==== Given data
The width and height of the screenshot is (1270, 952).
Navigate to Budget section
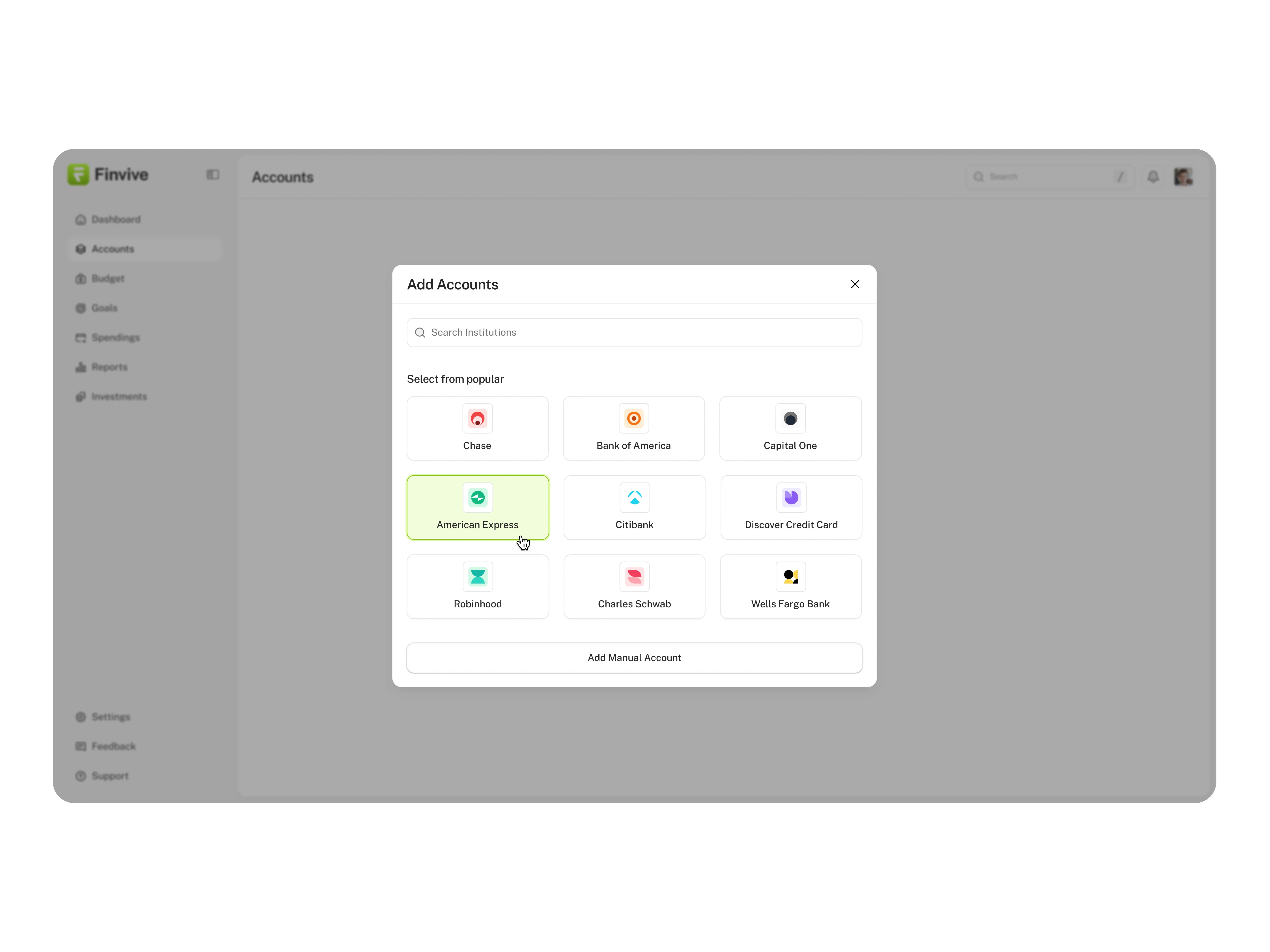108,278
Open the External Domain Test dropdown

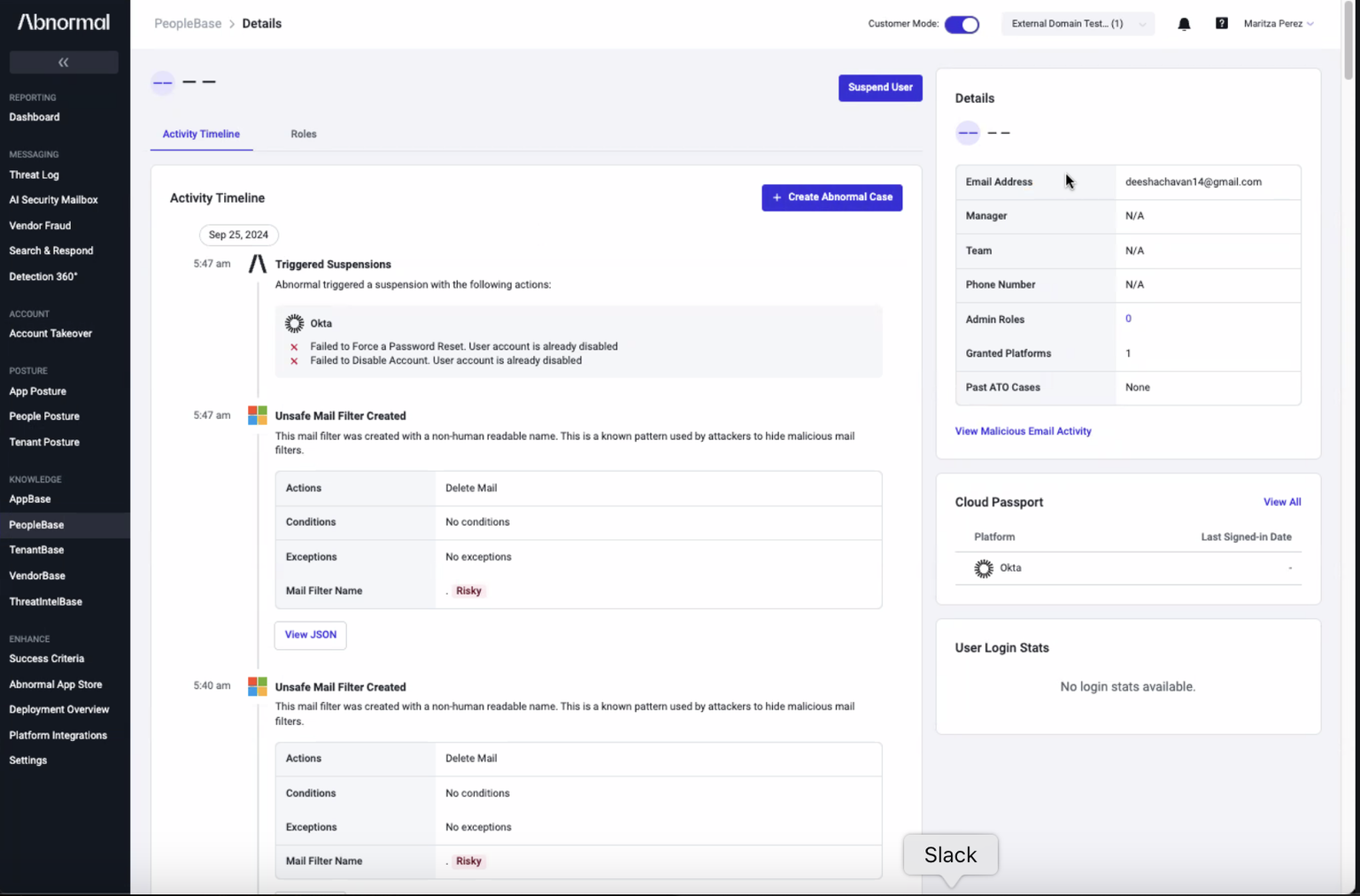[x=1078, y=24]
========
==== Given data
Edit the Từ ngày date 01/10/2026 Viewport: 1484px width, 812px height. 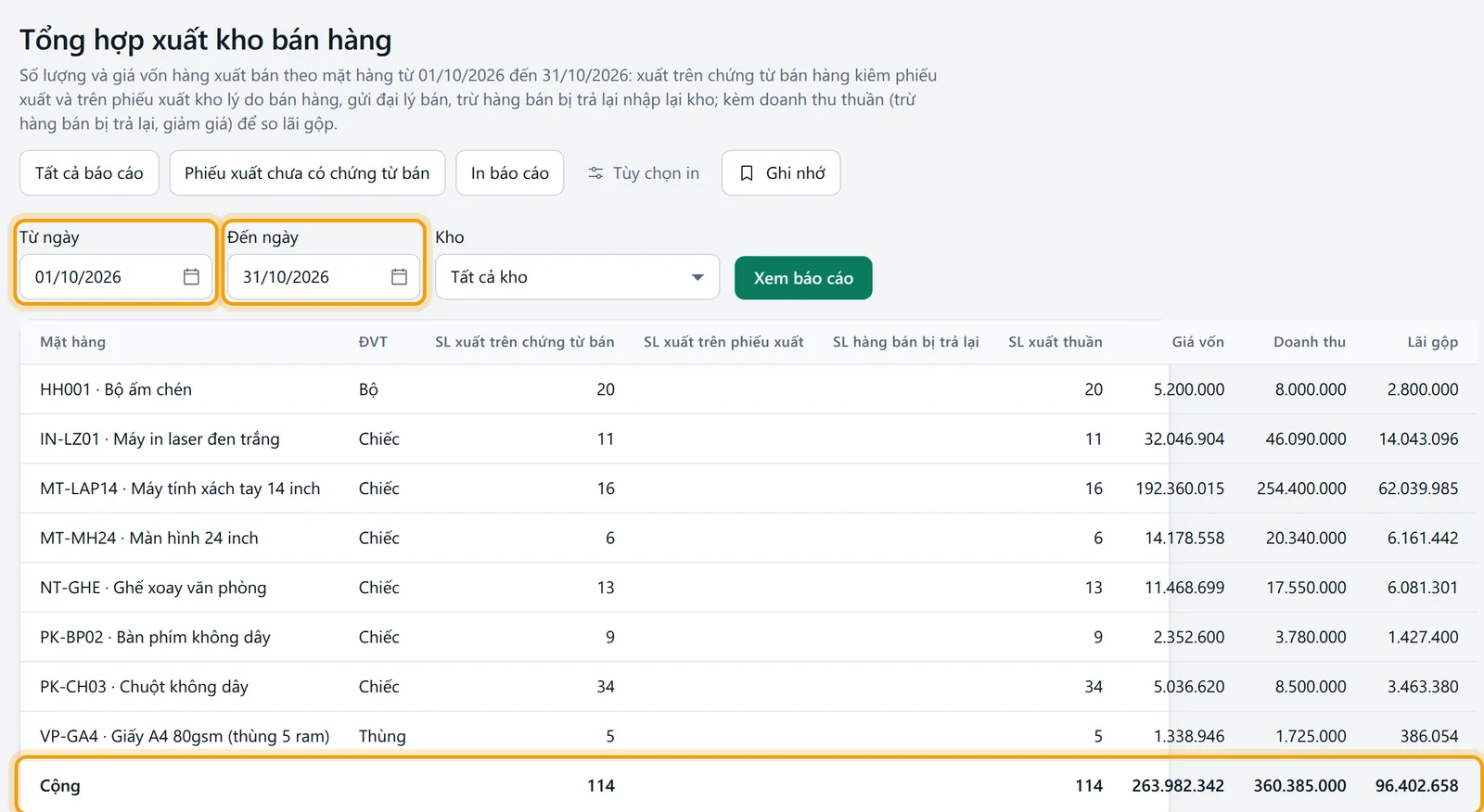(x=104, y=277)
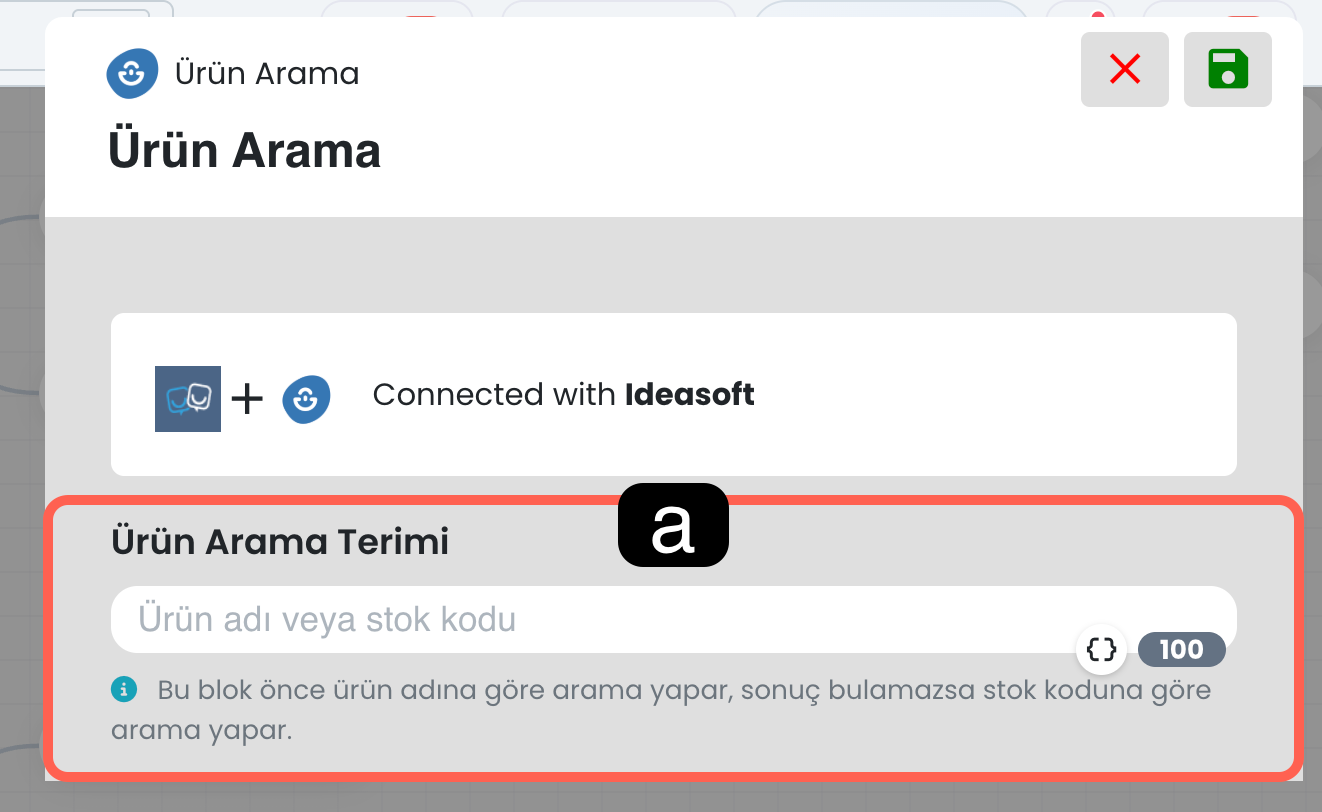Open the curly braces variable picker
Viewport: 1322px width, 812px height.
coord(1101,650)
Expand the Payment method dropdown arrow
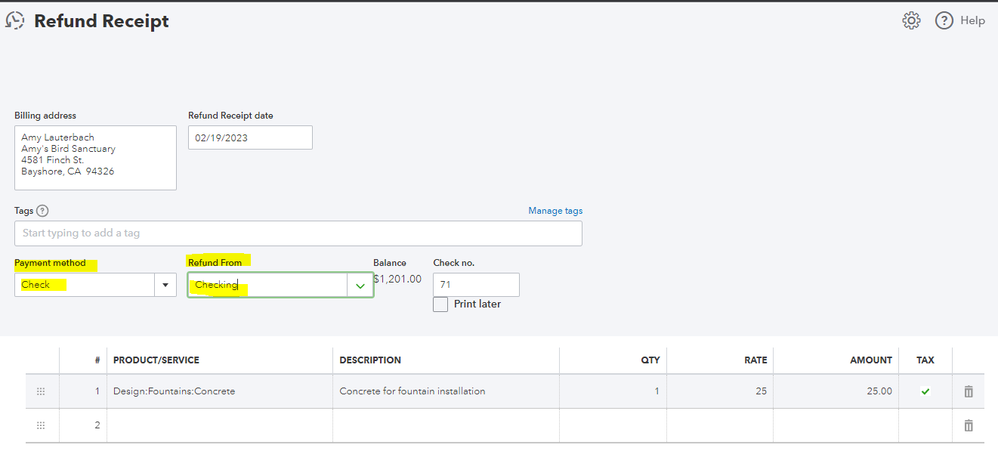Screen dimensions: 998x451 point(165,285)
========
==== Given data
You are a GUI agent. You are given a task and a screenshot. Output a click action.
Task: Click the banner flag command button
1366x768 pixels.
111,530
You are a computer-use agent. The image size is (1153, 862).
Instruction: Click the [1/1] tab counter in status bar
========
What you have to do —
The lines to extract from the data above begin with the line containing "You are a computer-use" and end with the line containing "Instruction: Click the". Extract them exactly, including both.

Response to this task —
You are a computer-use agent. The image size is (1153, 862).
Instruction: Click the [1/1] tab counter in status bar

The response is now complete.